## Given instruction:
Can you copy out, word for word, the part of the recap below that opens with the words containing "The Evil Map" and closes with "with complete accuracy."?

---------- Document

Wednesday, April 23, 2008

The Evil Map

On the flight back, the Garou ponder all the exceptionally weird stuff they keep getting involved in. They lay this at Ambrose's feet. Ambrose is not sanguine about accepting responsibility for it. When he protests, Olesya tells him, "Ask yourself then why we keep encountering these Men in Black." Ambrose positively bristles. "Are you accusing me of being manipulated by the Technocracy?!" Sonya breaks in over his outrage: "I believe she meant that you may have a destiny about you."

"Oh," says Ambrose, mulling that one over. "I don't really do destiny." "That's okay," says Sonya. "Destiny does you." "Destiny does you hard," Jonas chimes in, lewdly and with complete accuracy.

Deciding to sulk a bit while he puts together his latest report for the chantry, Ambrose spots an Asian girl on the wing of the plane. She's just sitting there. The Garou don't see her when he points her out, but when Aila holds up Turtle to see out the window, he nods that he does. A little bit later, Ambrose spots an Asian guy all in white wearing sunglasses on the other wing. He wonders if that's a Technocrat, except it's really not their MO to show off like that.

"Are there other Asians in white?" Aila asks.
Ambrose thinks about it. "Well..."
"What?" Sonya snaps when he pauses too long.
He answers sheepishly, "I was thinking Yakuza, but I doubt they'd be on the wing of the plane."
RF and Aila discuss luring the Asian girl in from the wing with video games, apparently blissfully incognizant (or amused by) of the casual racism of the idea. Olesya regally ignores them all. Sonya puts her head in her hands, and Jonas turns to her. "Sad when I'm the one you can rely on, ain't it?"

Ambrose proceeds to skulk around watching the man in white, who looks dubious. Sonya finally orders him to sit. "But he's...looking at me funny," Ambrose protests.
"That's because you look like a moron. Sit." He does, a little sulkily, and starts peering at the Asian girl, who seems to find him hilarious. "She's laughing at me."
"We all are," says Sonya.

--------------------
---------- Data provided

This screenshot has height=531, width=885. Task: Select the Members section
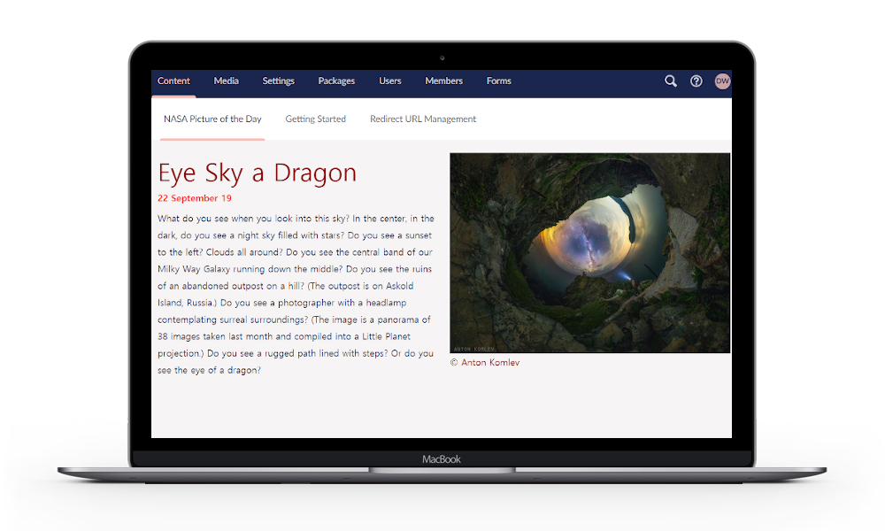[x=443, y=81]
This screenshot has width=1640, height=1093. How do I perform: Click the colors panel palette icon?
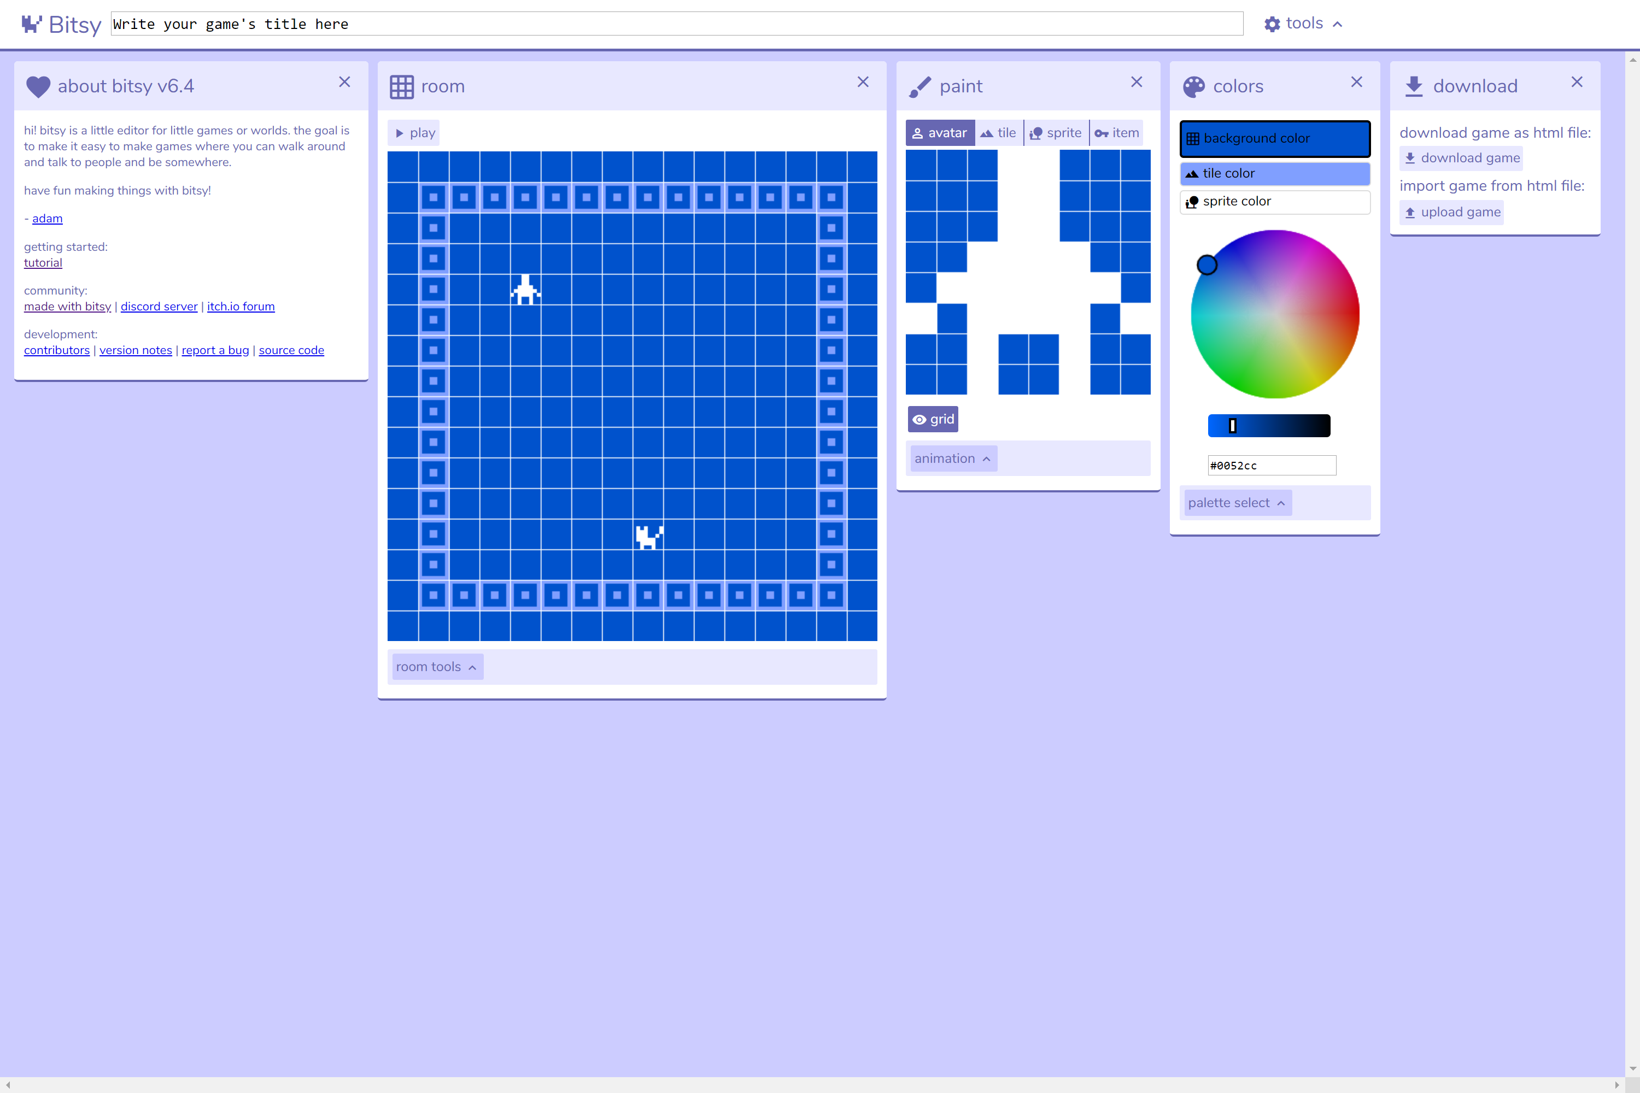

--------------------

## The response:
The Evil Map

On the flight back, the Garou ponder all the exceptionally weird stuff they keep getting involved in. They lay this at Ambrose's feet. Ambrose is not sanguine about accepting responsibility for it. When he protests, Olesya tells him, "Ask yourself then why we keep encountering these Men in Black." Ambrose positively bristles. "Are you accusing me of being manipulated by the Technocracy?!" Sonya breaks in over his outrage: "I believe she meant that you may have a destiny about you."

"Oh," says Ambrose, mulling that one over. "I don't really do destiny." "That's okay," says Sonya. "Destiny does you." "Destiny does you hard," Jonas chimes in, lewdly and with complete accuracy.